The Tennessee Titans and running back Derrick Henry’s representation has spoken in regards to a new, long-term deal for the NFL’s leading rusher.
The Tennessee Titans placed the franchise tag on star running back Derrick Henry before the free agency floodgates opened. Henry, the NFL’s leading rusher a year ago, became the face of the franchise in 2019, and the focal point of offensive coordinator Arthur Smith’s offense.
Titans Online’s Jim Wyatt reports that general manager Jon Robinson spoke with Henry before the “crowning” of the franchise tag and has subsequently spoken with his representation.
The wording gets a little ambiguous from Robinson, via Wyatt — whether or not those talks were explicitly related to a new contract — but, to me, it seems evident that the conversations with Henry’s reps are regarding a new, long-term extension. Oh, to be a fly on the wall.
For those unaware, the Titans still have until July 15th to negotiate long-term with Henry before he would have to play out the season on the tag.
There’s also the argument that history frowns upon signing superstar running backs to larger contracts and often buries teams under them.
For example, by cutting RB Todd Gurley on March 19th, the Los Angeles Rams had to eat $20.2 million in dead cap. His four-year, $57.5 million deal with $45 million in guarantees turned south quickly with the deterioration of Gurley’s knee. With a post-June 1st designation, they will spread the cap hit over two years, but still, that’s a bitter pill to swallow.

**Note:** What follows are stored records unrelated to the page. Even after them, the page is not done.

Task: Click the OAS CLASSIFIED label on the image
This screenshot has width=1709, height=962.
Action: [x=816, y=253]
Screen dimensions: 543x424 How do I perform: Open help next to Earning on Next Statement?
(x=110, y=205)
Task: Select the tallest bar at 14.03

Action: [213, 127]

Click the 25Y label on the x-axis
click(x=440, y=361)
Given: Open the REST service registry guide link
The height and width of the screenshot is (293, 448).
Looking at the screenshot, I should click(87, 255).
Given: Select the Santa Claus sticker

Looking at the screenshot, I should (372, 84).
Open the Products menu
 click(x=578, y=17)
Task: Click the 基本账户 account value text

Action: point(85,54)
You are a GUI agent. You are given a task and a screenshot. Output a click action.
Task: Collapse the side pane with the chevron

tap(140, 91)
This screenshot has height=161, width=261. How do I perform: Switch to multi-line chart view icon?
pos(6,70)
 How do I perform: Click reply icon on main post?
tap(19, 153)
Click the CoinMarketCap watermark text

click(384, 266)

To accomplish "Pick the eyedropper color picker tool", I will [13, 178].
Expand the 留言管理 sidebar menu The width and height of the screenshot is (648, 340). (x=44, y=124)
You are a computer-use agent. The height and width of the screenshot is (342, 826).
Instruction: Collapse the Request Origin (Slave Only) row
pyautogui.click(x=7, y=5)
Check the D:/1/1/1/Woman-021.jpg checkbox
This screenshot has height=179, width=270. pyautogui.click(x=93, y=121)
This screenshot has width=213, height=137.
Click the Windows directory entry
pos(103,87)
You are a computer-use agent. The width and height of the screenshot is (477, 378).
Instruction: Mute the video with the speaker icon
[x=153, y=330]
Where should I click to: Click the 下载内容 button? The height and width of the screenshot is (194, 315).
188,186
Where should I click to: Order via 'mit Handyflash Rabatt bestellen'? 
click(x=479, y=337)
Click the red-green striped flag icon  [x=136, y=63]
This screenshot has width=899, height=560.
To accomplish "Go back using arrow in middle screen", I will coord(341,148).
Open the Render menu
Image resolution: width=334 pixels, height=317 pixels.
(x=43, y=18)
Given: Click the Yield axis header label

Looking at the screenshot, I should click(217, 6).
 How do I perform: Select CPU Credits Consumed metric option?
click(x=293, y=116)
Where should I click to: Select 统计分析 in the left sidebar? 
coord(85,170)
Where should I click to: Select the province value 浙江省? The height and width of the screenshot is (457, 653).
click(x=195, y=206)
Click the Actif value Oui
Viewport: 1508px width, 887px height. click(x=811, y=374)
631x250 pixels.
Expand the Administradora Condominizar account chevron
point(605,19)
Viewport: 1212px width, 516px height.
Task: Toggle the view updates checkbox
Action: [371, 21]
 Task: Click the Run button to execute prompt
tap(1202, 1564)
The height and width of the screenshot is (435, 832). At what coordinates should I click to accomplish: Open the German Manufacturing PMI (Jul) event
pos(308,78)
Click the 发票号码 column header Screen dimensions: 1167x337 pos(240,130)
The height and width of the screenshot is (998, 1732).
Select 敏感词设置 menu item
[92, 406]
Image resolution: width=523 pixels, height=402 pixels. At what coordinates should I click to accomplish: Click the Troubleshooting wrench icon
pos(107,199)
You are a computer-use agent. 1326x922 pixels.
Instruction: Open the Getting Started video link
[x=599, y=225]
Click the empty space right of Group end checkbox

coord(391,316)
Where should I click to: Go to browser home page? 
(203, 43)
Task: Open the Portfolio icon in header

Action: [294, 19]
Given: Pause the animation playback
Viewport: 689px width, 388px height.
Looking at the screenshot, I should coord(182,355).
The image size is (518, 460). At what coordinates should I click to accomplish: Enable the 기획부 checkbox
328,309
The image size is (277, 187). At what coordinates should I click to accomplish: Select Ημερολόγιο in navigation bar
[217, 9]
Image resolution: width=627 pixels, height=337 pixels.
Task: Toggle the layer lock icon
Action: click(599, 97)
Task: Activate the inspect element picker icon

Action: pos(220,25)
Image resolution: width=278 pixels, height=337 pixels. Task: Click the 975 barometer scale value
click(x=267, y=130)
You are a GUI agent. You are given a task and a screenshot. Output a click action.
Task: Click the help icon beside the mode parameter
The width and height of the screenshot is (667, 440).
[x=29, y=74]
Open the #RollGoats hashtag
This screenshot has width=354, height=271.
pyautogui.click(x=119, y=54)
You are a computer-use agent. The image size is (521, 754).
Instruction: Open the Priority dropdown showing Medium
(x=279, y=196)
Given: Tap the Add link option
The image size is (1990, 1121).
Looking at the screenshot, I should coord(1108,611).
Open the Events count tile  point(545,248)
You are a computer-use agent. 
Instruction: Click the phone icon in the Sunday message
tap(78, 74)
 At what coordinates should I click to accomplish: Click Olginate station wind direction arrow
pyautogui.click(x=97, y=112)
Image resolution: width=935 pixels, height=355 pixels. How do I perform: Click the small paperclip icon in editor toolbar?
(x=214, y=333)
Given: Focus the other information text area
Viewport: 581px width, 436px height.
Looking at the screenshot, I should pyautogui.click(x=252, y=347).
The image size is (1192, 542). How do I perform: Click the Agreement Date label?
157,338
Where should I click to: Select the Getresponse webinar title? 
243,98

But then, on the other hand, doesn’t Henry feel like an anomaly to everyone else? I mean, the guy is maybe the best running back specimen we’ve seen in a long time from a physical standpoint. Not to mention, he took over as a vocal leader in the locker room and, with the departure of a few team captains, should be first on the list as a potential replacement.
Get it done, JR.
Henry finished 2019 with 303 carries for 1,540 yards and 16 touchdowns on the ground, adding 18 catches for 206 yards and two more touchdowns through the air.